» Instructions to follow
Show each line of the entries below that contains the string "icon", copying every such line in full.

━━━━━ Provided material ━━━━━

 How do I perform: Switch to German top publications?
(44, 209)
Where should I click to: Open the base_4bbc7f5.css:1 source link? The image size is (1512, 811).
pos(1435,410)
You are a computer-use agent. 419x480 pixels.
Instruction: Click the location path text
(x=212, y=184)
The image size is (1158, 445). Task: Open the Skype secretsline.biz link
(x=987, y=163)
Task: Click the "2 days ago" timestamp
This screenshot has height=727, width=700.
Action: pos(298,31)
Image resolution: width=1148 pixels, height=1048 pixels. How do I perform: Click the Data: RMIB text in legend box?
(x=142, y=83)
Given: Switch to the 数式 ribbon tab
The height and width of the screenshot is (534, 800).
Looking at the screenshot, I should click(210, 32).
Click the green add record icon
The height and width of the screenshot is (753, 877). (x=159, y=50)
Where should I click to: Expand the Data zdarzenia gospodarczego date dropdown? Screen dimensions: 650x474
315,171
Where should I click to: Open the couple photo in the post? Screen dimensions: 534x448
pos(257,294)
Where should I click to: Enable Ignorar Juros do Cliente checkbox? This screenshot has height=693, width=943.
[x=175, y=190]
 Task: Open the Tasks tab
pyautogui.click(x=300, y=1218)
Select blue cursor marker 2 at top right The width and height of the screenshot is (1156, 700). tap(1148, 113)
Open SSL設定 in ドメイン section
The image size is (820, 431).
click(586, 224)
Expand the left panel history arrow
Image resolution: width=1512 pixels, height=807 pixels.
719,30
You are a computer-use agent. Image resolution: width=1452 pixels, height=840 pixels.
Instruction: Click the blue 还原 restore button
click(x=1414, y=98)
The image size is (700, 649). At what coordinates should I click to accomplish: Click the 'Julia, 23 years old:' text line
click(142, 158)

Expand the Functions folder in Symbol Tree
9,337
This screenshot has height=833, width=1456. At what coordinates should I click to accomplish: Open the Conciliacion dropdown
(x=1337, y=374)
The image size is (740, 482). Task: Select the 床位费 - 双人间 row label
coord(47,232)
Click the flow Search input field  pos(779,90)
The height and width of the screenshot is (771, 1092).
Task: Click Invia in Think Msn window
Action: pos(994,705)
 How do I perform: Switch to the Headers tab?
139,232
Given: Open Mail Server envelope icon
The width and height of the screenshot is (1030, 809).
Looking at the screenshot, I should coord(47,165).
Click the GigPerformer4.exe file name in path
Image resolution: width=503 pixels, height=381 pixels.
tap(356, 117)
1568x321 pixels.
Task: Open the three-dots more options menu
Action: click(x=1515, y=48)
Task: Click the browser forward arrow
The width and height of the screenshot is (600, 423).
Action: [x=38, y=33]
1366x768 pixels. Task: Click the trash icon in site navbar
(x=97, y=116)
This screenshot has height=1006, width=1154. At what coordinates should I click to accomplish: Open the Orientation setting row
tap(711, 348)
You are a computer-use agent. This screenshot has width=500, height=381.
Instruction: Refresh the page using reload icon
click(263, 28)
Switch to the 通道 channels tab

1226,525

━━━━━

» Solution to the exercise
Click the green add record icon
Given: Open Mail Server envelope icon
1366x768 pixels. Task: Click the trash icon in site navbar
Instruction: Refresh the page using reload icon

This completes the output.